You wouldn’t expect any tribunal in the United States or Canada to give such a complaint the time of day. Any high school civics student could see that that Steyn and Maclean’s were merely exercising free speech (which is protected under Canada’s Charter just as it is under our Bill of Rights.)

But the complaint wasn’t thrown out. Instead, it’s being prosecuted at government expense, while Steyn and Maclean’s have had to pay for their own lawyers. The case isn’t tried in a regular court, and the defendants don’t have the benefit of the rights customarily afforded to those charged with crimes. Ironically, considering that these are supposedly “human rights” proceedings, there are no rules of evidence — for example, no rules against hearsay.

Lay aside the glaring issues of freedom of speech and due process, if you can, and consider whether anyone could possibly deem Steyn’s piece “hate speech.” (Many commentators don’t seem to have actually read it, but you can judge for yourself. It’s still posted on the internet here.)

In fact, in the article, Steyn doesn’t rant or rave against Muslims. He doesn’t call them names, and he neither denigrates the Islam religion nor takes issue with any of its tenets. He says nothing about the oppression of women in many Muslim societies, nothing about the outrageous anti-Semitism that children are taught in many Islamic countries, nothing about polygamy, nothing about death penalties against Muslims who convert to other religions, nothing about Muslim women who are shunned after they are raped, nothing about clerics who urge believers to assassinate prominent novelists, nothing about barbaric criminal penalties for petty crimes.

Instead, the article focuses on demographics – the contrast between the dangerously low birthrates in many Western countries and the high birthrates in Muslim societies.
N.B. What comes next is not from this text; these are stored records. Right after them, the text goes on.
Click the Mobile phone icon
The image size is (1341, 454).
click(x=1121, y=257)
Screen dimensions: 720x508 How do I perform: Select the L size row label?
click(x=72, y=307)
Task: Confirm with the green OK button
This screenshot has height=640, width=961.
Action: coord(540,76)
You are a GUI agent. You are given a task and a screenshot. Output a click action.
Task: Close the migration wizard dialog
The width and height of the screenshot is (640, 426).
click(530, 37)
Steyn points out the obvious: when large population segments identify themselves primarily as Muslim rather than as Dutch, French, American, or Canadian, there will be pressure on our societies to change and to compromise our values.

And Steyn makes his strongest points not by villifying Muslims, but by quoting them. Libya’s Colonel Gadhafi: “There are signs that Allah will grant Islam victory in Europe — without swords, without guns, without conquests. The fifty million Muslims of Europe will turn it into a Muslim continent within a few decades.” A Norwegian imam: “We’re the ones who will change you. Just look at the development within Europe, where the number of Muslims is expanding like mosquitoes. Every Western woman in the EU is producing an average of 1.4 children. Every Muslim woman in the same countries is producing 3.5 children. . . . .Our way of thinking will prove more powerful than yours.”
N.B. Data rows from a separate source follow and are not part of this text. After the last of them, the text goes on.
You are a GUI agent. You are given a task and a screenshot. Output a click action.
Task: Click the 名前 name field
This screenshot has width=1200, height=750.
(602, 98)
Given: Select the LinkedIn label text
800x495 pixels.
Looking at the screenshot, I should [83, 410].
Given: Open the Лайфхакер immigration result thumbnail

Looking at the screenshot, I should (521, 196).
The defendants are not racist crackpots. Maclean’s is a weekly Canadian current-events magazine like Newsweek, not particularly conservative. Steyn is one of Canada’s best-known journalists; Emsworth has had the pleasure of reading him regularly in such respectable American publications as The Atlantic and National Review.

To their credit, many Canadians are up in arms about the case and the out-of-control Human Rights Commission. But the censors have plenty of defenders. The Toronto newspapers, for example, have dutifully editorialized on the case in favor of free speech — but they clearly feel that Steyn was out of line and should have left the subject alone.

That’s certainly what the members of the Ontario Human Rights Commission thought. Despite admitting in late June 2008 that it didn’t have jurisdiction over the matter, this government agency issued an official statement condemning Steyn’s article as “xenophobic”, “destructive”, “Islamophobic” and “promoting prejudice”. Earlier, one of the Commission’s principal investigators, asked about the value he puts on freedom of speech in his work, answered, “Freedom of speech is an American concept, so I don’t give it any value.”

Well, it is an American value; he was right about that. Today’s the Fourth of July, a good day to remind ourselves that in America, at least, free speech still means freedom to say things others would rather leave unsaid. (July 4, 2008)

UPDATE (October 19. 2008) — The complaint against Steyn has been dismissed! The thought police blinked! See this post.